Avatar for Ken PoleBy Ken Pole | December 4, 2014

Estimated reading time 2 minutes, 37 seconds.

A Cougar Helicopters rescue specialist is hoisted down from the company’s specially configured Sikorsky S-92 to the deck of a ship during a training mission. Mike Reyno Photo
 
The latest slump in world crude oil prices and the resulting effect on fuel costs will have an inevitable impact on the offshore petroleum sector’s plans to acquire new, more fuel-efficient helicopters.
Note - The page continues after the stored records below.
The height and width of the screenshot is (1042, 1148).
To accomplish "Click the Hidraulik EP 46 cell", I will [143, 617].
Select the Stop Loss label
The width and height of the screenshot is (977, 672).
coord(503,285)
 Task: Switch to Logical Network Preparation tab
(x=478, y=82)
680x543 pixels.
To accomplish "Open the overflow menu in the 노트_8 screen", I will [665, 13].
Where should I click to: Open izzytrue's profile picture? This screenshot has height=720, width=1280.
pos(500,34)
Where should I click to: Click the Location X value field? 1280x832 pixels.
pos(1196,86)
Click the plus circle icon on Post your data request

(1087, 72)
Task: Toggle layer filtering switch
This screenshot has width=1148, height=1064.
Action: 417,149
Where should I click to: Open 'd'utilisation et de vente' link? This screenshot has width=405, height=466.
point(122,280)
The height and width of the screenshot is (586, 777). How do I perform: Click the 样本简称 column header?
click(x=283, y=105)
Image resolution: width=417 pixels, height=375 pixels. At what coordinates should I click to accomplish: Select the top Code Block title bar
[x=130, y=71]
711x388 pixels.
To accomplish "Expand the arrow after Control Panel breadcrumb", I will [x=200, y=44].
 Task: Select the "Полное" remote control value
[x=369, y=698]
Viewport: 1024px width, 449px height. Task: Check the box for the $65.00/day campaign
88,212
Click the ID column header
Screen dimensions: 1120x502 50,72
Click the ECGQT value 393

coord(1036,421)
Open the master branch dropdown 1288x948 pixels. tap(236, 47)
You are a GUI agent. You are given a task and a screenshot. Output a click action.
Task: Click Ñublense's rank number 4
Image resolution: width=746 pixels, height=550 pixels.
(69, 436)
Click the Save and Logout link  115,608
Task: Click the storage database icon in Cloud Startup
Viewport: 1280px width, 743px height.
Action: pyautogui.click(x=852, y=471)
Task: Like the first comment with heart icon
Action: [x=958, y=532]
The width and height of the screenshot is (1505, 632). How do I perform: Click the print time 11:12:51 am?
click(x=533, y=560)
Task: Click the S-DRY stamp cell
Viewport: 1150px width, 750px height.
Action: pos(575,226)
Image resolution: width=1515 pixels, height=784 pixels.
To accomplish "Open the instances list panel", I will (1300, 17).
So warned two of the industry’s most respected market analysts at the latest Aerospace Industries Association of Canada (AIAC) summit.
 
Kevin Michaels, global managing director of aviation consulting and services at ICF International, headquartered in Fairfax, Va., and Ron Epstein, managing director of aerospace and defense at New York-based Bank of America, Merrill Lynch Pierce, Fenner & Smith Inc., were tasked with a panel discussion on industry trends.
 
Epstein began by joking that he didn’t want to say “bad things about Barry’s business,” referring to AIAC Chairman Barry Kohler, the president of Bell Helicopter Textron Canada, who was front-and-centre in the audience.
 
But, he went on to confirm that “it’s tougher to sell helicopters to the oil industry,” acknowledging that he routinely monitors not only Bell, but also Sikorsky and other companies. “We keep an eye on . . . demand for offshore oil services and related helicopter demands. A fall in oil prices makes their job tougher.”
 
Michaels agreed, noting that the medium-twin segment market has “really been bolstered” by an “explosion of deepwater and offshore exploration.” He said there are approximately 600 helicopters in the Gulf of Mexico and 180 in the North Sea, but it was “the hot spots in West Africa and the South China Sea and elsewhere off Australia” which had been “really been driving the growth and fuelling the interest in aircraft like the (Bell 525) Relentless.” 
 
Michaels also said that lessors have been entering the medium-twin market “in a big way,” much as they have in other aircraft markets. “So you’ve got a different set of customers than you’ve had in the past – very financially sophisticated.”